Work task: Reproduce, without any change, the span of lines from the opening of the records below to the line containing "573x603 pixels.", inclusive.
= = = =
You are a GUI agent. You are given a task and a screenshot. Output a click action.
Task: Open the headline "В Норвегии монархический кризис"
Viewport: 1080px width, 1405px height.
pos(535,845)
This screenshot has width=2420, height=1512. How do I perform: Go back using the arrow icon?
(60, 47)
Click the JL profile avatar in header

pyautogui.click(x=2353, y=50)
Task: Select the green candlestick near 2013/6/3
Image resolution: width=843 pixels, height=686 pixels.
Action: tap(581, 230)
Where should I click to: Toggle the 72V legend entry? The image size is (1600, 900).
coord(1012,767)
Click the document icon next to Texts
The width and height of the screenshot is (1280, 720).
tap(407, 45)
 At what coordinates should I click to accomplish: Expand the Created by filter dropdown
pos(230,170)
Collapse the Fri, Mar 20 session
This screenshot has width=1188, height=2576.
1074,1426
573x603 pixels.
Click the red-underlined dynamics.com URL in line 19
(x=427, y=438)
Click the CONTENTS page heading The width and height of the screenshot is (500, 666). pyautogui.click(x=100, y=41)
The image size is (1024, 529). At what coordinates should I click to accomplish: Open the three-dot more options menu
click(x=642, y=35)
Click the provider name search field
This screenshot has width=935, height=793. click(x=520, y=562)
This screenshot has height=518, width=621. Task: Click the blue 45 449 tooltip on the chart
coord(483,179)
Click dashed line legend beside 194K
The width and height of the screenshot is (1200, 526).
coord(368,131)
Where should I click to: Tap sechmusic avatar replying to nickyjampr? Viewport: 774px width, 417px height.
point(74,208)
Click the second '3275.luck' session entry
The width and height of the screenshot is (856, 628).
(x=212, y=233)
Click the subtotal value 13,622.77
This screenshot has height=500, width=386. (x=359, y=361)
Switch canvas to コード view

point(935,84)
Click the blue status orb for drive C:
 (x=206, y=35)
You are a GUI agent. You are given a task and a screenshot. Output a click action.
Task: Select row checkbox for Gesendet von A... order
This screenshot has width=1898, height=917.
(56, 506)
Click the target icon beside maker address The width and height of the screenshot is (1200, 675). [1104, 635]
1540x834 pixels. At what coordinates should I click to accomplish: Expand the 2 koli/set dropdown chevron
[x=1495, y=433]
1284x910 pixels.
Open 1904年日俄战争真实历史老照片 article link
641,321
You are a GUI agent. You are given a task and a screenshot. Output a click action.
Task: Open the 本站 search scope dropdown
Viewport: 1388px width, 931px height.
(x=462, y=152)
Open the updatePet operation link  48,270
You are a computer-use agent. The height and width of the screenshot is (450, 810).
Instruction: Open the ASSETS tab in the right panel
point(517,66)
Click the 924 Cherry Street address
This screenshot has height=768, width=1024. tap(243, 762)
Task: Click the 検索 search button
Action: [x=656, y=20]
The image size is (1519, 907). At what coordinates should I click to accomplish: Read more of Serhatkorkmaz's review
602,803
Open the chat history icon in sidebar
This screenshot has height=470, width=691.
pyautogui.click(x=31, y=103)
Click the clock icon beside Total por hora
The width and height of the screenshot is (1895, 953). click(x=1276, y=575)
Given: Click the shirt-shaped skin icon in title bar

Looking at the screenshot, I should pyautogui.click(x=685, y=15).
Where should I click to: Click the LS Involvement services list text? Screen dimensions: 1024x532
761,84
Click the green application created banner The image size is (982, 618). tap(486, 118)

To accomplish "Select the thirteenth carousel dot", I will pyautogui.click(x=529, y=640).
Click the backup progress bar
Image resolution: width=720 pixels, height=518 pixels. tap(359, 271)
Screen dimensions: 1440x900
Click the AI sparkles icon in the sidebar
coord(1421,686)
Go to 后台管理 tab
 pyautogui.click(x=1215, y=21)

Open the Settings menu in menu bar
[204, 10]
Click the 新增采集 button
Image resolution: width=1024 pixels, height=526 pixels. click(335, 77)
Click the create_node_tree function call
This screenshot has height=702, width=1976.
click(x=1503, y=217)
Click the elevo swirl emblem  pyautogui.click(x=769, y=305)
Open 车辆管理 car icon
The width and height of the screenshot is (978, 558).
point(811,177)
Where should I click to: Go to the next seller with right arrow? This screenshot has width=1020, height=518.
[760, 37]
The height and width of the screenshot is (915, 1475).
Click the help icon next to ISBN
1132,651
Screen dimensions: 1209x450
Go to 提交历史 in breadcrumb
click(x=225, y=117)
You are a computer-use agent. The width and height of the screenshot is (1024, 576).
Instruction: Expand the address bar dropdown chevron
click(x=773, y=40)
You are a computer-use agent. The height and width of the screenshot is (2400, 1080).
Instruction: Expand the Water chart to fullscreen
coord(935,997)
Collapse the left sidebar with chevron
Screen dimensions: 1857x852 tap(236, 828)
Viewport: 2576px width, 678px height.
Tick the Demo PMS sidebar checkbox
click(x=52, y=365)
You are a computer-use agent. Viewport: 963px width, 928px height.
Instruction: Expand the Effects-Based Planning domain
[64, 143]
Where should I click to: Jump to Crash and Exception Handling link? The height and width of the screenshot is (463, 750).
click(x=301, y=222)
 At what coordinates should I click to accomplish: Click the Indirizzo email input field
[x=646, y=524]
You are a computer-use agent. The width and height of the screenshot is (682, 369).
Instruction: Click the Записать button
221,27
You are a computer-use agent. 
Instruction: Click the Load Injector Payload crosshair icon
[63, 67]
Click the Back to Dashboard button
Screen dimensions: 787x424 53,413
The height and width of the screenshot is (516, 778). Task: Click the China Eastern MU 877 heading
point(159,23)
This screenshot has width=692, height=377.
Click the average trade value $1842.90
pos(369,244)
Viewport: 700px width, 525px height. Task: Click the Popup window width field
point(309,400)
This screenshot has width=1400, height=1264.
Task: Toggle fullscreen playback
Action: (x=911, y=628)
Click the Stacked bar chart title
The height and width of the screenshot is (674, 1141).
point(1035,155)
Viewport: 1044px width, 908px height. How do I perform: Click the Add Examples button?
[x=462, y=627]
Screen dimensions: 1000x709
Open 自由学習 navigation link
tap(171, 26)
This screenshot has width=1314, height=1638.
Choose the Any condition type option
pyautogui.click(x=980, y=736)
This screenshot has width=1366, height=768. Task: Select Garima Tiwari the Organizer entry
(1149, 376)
= = = =
Exercise output:
You are a GUI agent. You are given a task and a screenshot. Output a click action.
Task: Open the headline "В Норвегии монархический кризис"
Viewport: 1080px width, 1405px height.
pos(535,845)
This screenshot has width=2420, height=1512. How do I perform: Go back using the arrow icon?
(60, 47)
Click the JL profile avatar in header

pyautogui.click(x=2353, y=50)
Task: Select the green candlestick near 2013/6/3
Image resolution: width=843 pixels, height=686 pixels.
Action: tap(581, 230)
Where should I click to: Toggle the 72V legend entry? The image size is (1600, 900).
coord(1012,767)
Click the document icon next to Texts
The width and height of the screenshot is (1280, 720).
tap(407, 45)
 At what coordinates should I click to accomplish: Expand the Created by filter dropdown
pos(230,170)
Collapse the Fri, Mar 20 session
This screenshot has width=1188, height=2576.
1074,1426
573x603 pixels.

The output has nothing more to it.